Boards of Canada, hailed as the most important band of electronica music in recent years, has returned with its third album, cryptically titled “The Campfire Headphase.”

The group, most praised for its genius expedition into ambient techno on 1998’s album “Music Has the Right To Children,” hasn’t changed its sound all that much.

I heard one girl refer to “The Campfire Headphase” as “psychedelic sci-fi folktronica,” claiming that Boards of Canada has stepped out of its own genera. But I think the root word folk might be stretching these other-worldly musicians too far from the cosmos they happily dwell in.
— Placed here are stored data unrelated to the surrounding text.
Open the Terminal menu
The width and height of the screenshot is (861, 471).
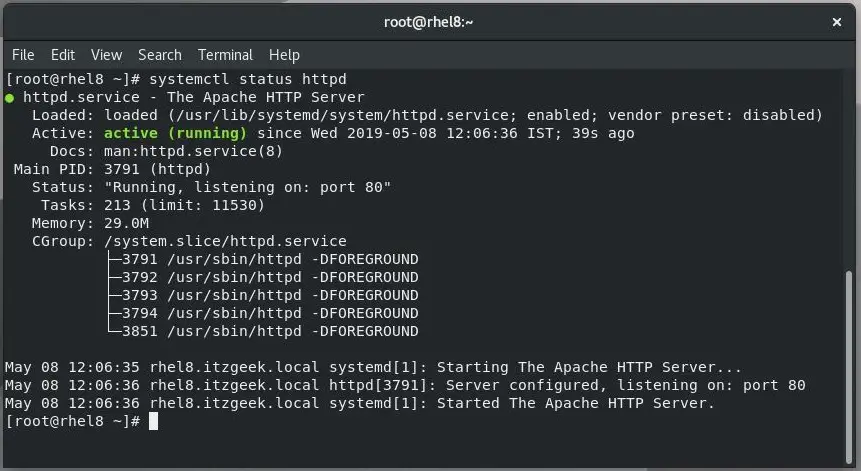[225, 55]
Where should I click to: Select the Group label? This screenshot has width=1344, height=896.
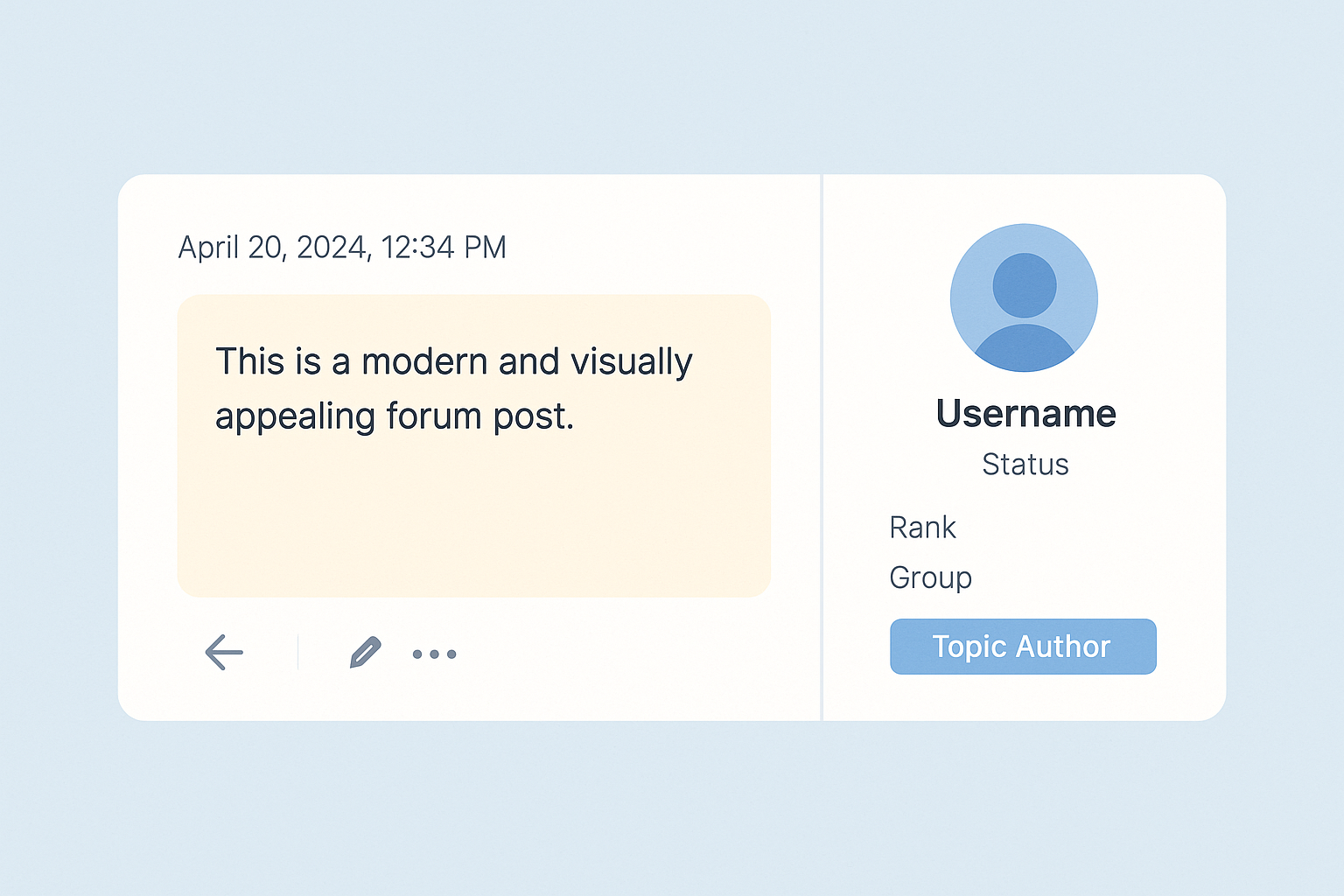[930, 578]

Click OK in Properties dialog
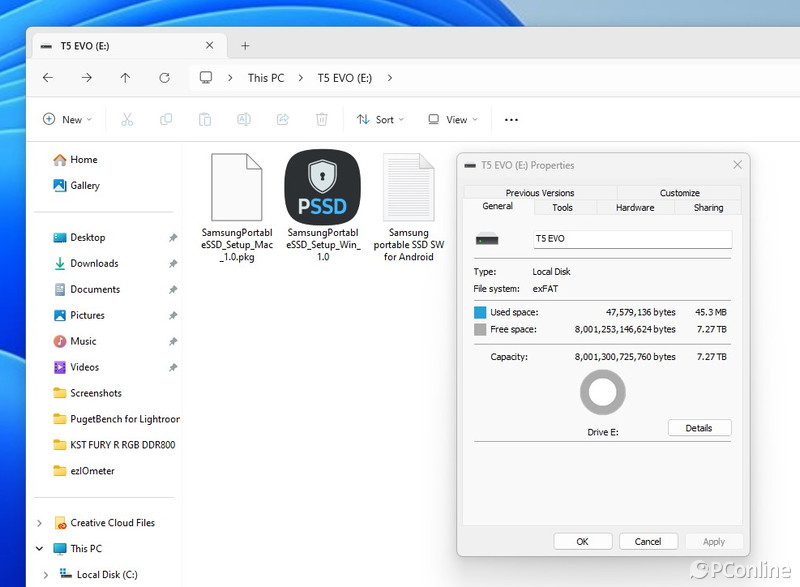coord(582,541)
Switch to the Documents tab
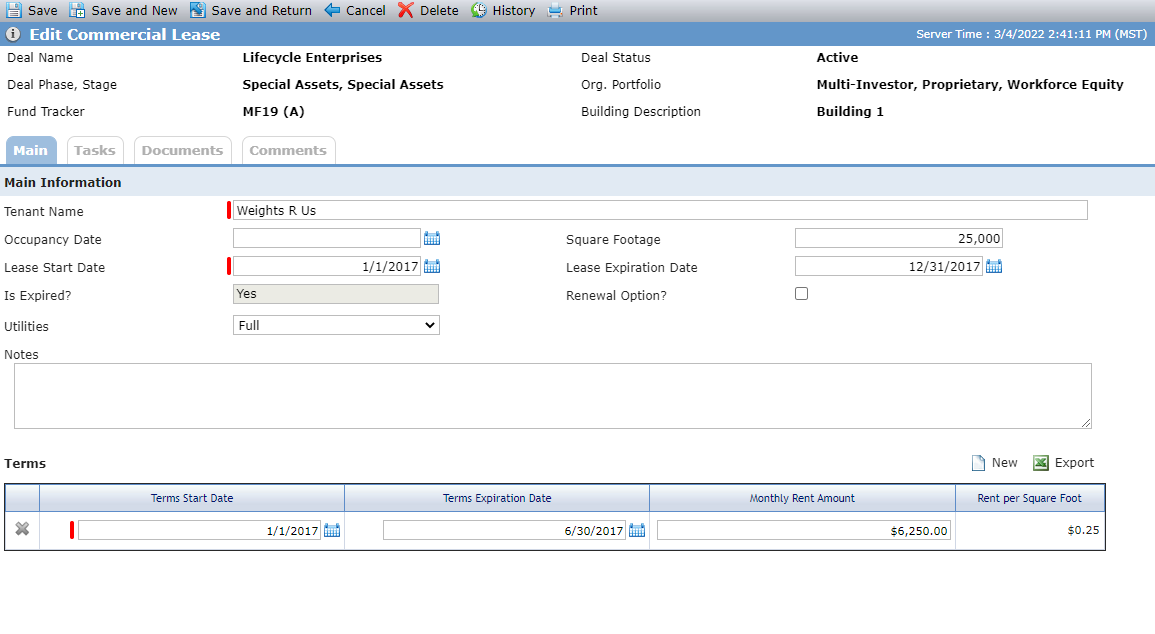This screenshot has height=634, width=1155. coord(182,150)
Sonically, this album is the pop personification of a Zen Buddhist Garden. Ambient waves of peace and tranquility build and often subtly bluster amidst a myriad of electronic bleeps, sweeps and creeps. Good, why don’t we take a 5-minute break? Smoke if ya got ’em.

“Chromakey Dreamcoat” enters like a couple of dissonant enemy thunderclouds scratching each other with their frayed fingernails and gives way to the rising sound of an aviary in the background. The song sounds like a muffled Tortoise song.

The best song on the album is “Dayvan Cowboy,” which showcases Boards of Canada’s boldest move on the album, as it possesses a strong helping of electric guitars. But don’t get too excited rock ‘n’ rollers, these electric guitars sound like nothing of this world as they glaze about the atmosphere with nothing but the simple tapping of a tambourine drawing them nearer to our earthy existence. Supernovas are both shattered and reborn in this song.

An ultimately chill-listening experience that should tantalize the listener with a hankering for lush studying experiences. Though it possibly lacks the original poignancy of their previous albums, it perhaps doesn’t need to venture the often trivial territory of poignancy.